Super hand-waving rough estimate: Going off of five points of reference / exampl...

bluecoconut · on Sept 12, 2024

Some other follow up reflections

1. I wish that Y-axes would switch to be logit instead of linear, to help see power-law scaling on these 0->1 measures. In this case, 20% -> 80% it doesn't really matter, but for other papers (eg. [2] below) it would help see this powerlaw behavior much better.

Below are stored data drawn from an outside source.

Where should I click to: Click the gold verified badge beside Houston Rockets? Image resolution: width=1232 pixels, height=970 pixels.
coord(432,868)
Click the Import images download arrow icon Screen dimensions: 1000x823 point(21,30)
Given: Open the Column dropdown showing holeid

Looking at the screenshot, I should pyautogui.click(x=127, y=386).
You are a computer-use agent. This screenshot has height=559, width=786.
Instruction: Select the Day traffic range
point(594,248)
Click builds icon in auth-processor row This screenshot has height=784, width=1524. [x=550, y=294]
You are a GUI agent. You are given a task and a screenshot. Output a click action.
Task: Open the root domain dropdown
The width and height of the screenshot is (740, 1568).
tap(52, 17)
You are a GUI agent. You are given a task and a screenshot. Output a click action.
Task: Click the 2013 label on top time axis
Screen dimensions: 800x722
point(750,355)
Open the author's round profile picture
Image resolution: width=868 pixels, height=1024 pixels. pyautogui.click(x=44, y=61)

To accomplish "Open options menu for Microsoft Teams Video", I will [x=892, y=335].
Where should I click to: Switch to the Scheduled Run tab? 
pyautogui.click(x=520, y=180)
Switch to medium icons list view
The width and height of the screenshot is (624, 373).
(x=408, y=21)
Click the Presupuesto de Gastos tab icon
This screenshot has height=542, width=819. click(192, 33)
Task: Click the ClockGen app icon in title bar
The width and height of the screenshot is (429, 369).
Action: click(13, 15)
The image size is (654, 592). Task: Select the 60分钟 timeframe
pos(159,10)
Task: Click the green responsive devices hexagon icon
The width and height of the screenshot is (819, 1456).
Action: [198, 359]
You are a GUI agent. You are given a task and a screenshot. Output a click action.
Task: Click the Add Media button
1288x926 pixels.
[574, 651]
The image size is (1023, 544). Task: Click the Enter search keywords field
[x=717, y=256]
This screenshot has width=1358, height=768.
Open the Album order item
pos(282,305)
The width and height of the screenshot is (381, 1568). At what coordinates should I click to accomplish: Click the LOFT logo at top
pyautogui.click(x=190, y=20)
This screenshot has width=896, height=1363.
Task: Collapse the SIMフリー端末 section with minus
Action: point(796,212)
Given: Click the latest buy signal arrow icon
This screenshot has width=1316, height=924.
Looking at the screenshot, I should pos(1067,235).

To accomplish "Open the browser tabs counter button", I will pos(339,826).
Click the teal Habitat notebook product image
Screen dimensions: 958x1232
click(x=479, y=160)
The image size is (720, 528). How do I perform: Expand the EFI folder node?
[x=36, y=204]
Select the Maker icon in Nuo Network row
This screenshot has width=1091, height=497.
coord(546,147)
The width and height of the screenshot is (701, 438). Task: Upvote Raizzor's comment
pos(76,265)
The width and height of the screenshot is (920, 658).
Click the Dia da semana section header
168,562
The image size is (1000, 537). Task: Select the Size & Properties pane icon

2. The power law behavior of inference compute seems to be showing up now in multiple ways. Both in ensembles [1,2], as well as in o1 now. If this is purely on decoding self-reflection tokens, this has a "limit" to its scaling in a way, only as long as the context length. I think this implies (and I am betting) that relying more on multiple parallel decodings is more scalable (when you have a better critic / evaluator).

For now, instead of assuming they're doing any ensemble like top-k or self-critic + retries, the single rollout with increasing token size does seem to roughly match all the numbers, so that's my best bet. I hypothesize we'd see a continued improvement (in the same power-law sort of way, fundamentally along with the x-axis of "flop") if we combined these longer CoT responses, with some ensemble strategy for parallel decoding and then some critic/voting/choice. (which has the benefit of increasing flops (which I believe is the inference power-law), while not necessarily increasing latency)

[1] https://arxiv.org/abs/2402.05120 [2] https://arxiv.org/abs/2407.21787

bluecoconut · on Sept 12, 2024

oh, they do talk about it

  On the 2024 AIME exams, GPT-4o only solved on average 12% (1.8/15) of problems. o1 averaged 74% (11.1/15) with a single sample per problem, 83% (12.5/15) with consensus among 64 samples, and 93% (13.9/15) when re-ranking 1000 samples with a learned scoring function. A score of 13.9 places it among the top 500 students nationally and above the cutoff for the USA Mathematical Olympiad.

showing that as they increase the k of ensemble, they can continue to get it higher. All the way up to 93% when using 1000 samples.

620gelato · on Sept 12, 2024

I think I'd be curious to know, if the size of ensemble is another scaling dimension for compute, alongside the "thinking time".